Every character in the simulation has drives. Not stats — drives. What do they want? Who do they owe? What are they afraid of? Ambition, loyalty, fear, greed, devotion, resentment: the drives shape how they read information and what they do with it. You don’t issue orders to other people’s characters. You create conditions. They draw conclusions.
Your spymaster receives a letter. His loyalty drive is high; his fear drive is higher. He doesn’t tell you what the letter said.
You find out later, sideways — a servant’s comment, a shift in someone’s behavior, a trade route that quietly goes cold. And you’re tracing it backward, trying to understand what happened, with tools that are themselves made of relationships, and relationships are themselves made of choices you made three turns ago.
The world runs on propitiation.
Land in A World Without Sun has Jinn — presences, obligations, reciprocities built up between the people who live on it and what lives in it. This isn’t folklore or flavor. It’s a mechanic. A steward who respects local practice keeps the Jinn relationship stable; a rationalist steward, certain that superstition is inefficiency, degrades it over time. You never see a score. You hear the harvest was thin again. You hear the tenants in the eastern quarter seem more settled.
The whole game works like this. No UI panels, no progress bars, no mechanical labels ever surface to the player. Everything you know arrives as your steward would actually deliver it — in ordinary English, through channels a real household officer would use. A ledger is a ledger: columns of numbers, because a real ledger has numbers. A briefing is a briefing: sentences, because a real steward speaks in sentences. The game lives in the gap between what is objectively true and what has reached you.
There’s a mode I’ve wanted in a game like this for a while: Watcher Mode.
You set your house’s standing values — where you sit on the throne question, your disposition toward different bond types, your priorities across land and war and family — and you step back. The simulation runs without you. Characters pursue their drives, news travels and distorts, seasons pass, crises rise and resolve, and your house navigates all of it according to the values you established. Your steward still sends you the briefing each turn. You still read it. You just don’t intervene.
It’s not idle gameplay. It’s closer to watching a story you seeded. You put the conditions in place and then you see what actually happens — which is often not what you expected, because the characters in this world don’t do what’s convenient, they do what they want.
A World Without Sun is built on my own setting — a Western xianxia world running on Christian, Kabbalistic, and occult metaphysics as literal mechanics. Saints and Jinn and dynastic succession in a world of permanent darkness, where what you owe and who you love and what you fear are not just story texture but the physics of how power moves. The relationship graph isn’t a system bolted onto a setting. It’s the setting’s mechanics made playable.
Milestone 1 is the first playable build — text only, fully functional. The starting scenario is the Rasul Dynasty copper mine situation: a political configuration designed to create paths toward every major legacy goal. You can play to a specific end — hold the dynasty through the interregnum, make a bid for the throne, simply endure. Or you can play without a goal and run until the house is gone.
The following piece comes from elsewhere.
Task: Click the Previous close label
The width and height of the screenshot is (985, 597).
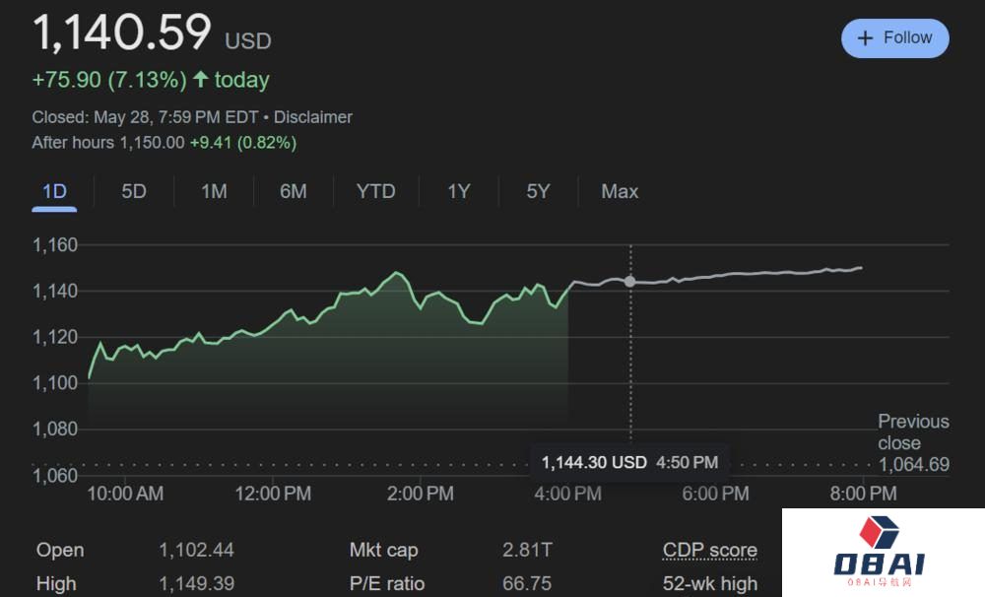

There’s no win screen. When you achieve something, the steward mentions it in the next briefing. A historical note. Play continues.
I don’t know exactly what this game will be when it’s finished. I know what it is right now: a simulation of how information corrupts, how relationships constrain, how the people around you pursue their own ends and drag yours along in the current.
A world where the most important thing you’ll ever do is decide who to trust with the truth.